ああ、そうか、そういえばずっと高いところに向かっているんだった。だけど、この力強い魔導はなんなのか。あっという間に、その空と地上の境目は後ろへと流れていき、真っ暗な場所に出る。
「回頭180度!地球へのスイングバイ軌道へ移行!」
けたたましい音が続く。ものすごい速度で進んでいるんだろうけど、周りには星しか見えないから、どれくらいの速度なのかがさっぱり掴めない。が、その星が、ぐるりと回る。
そして、目の前に、とてつもない星が現れた。
初級魔導使いには、魔石ではなく、ラピスラズリの石を使う者もいる。大きな力は得られないが、その方が力が出しやすいという者も中にはいる。

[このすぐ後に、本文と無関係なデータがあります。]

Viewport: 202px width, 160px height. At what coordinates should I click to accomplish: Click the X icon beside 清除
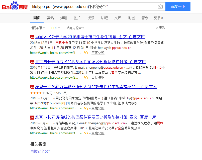coord(157,28)
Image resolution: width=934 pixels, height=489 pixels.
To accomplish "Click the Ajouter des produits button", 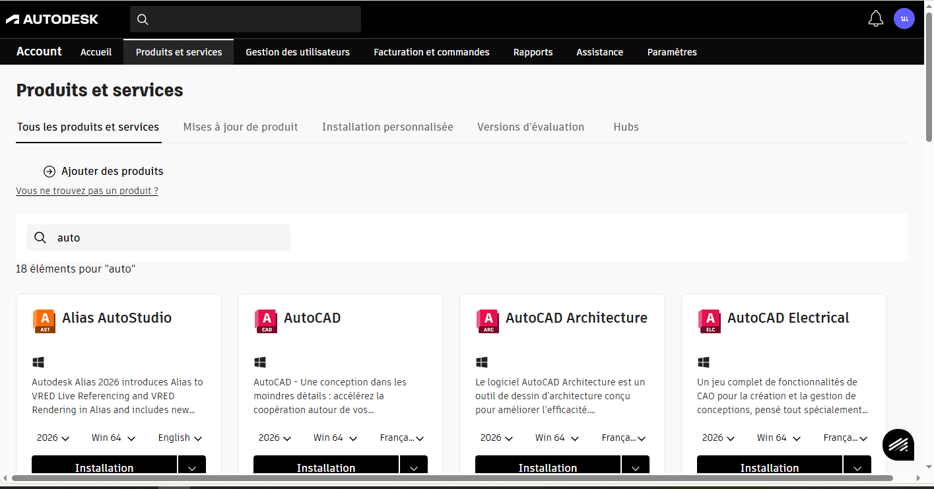I will (104, 172).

そのラピスラズリの丸石を呆れるほど大きくしたような星が、いきなり目の前に現れた。
「えっ!なんで、ラピスラズリが!?」
「いや、エリゼさん、あれは地球だよ」
「は?あれが、地球?」
「そう、エリゼさんやエスコパル様が住んでいる星だよ」
近づくに連れて、青い表面と白い筋の正体が見えてきた。青いところは海であり、白い筋は雲だ。そしてその合間に、大きな陸が見える。
ああ、あの大きな陸は多分、我がエスタード王国のある大陸だ。だが、その大陸よりも、海の方がはるかに大きい。大陸一の王国などと言っているが、その大陸は、この丸い大地のごく一部に過ぎないというの?
だが、そんな地球は、あっという間に横を通り過ぎて、後ろに流れてしまう。目の前には、真っ暗な夜空のようなものが広がっている。
「スイングバイ完了、当艦は巡航速度に乗りました!戦艦サン・マルティーニまで、あと5時間!」
ただただ真っ暗な夜空の中をひた進む船に、私はいる。上も下も前も、遮るものが何も見当たらない。多くの星々がただ、光っているだけだ。
「さて、大気圏離脱も終わったので、しばらく食堂にでもいきましょうか」
「あ、はい」
ディーノの呼びかけに応じて、私は食堂へと向かう。時折、艦橋の中の人から手を振られる。私は微笑み、手を振りかえす。
すると、艦長まで手を振ってきた。嬉しそうだな、あの人も。私に手を振るのが、そんなに嬉しいのか?不思議な人たちばかりだ。
王都では、私はどちらかというと、頭を下げられる対象だ。この紫と茶色の魔導服は、上級魔導師の証。その服に、尊敬の念を抱かないものはいない。
が、ここの魔族にとっては、魔導師とは笑顔で手を振る対象なのだろうか?こんなに親密に接してもらえたのは、私の生涯でも初めてのことだ。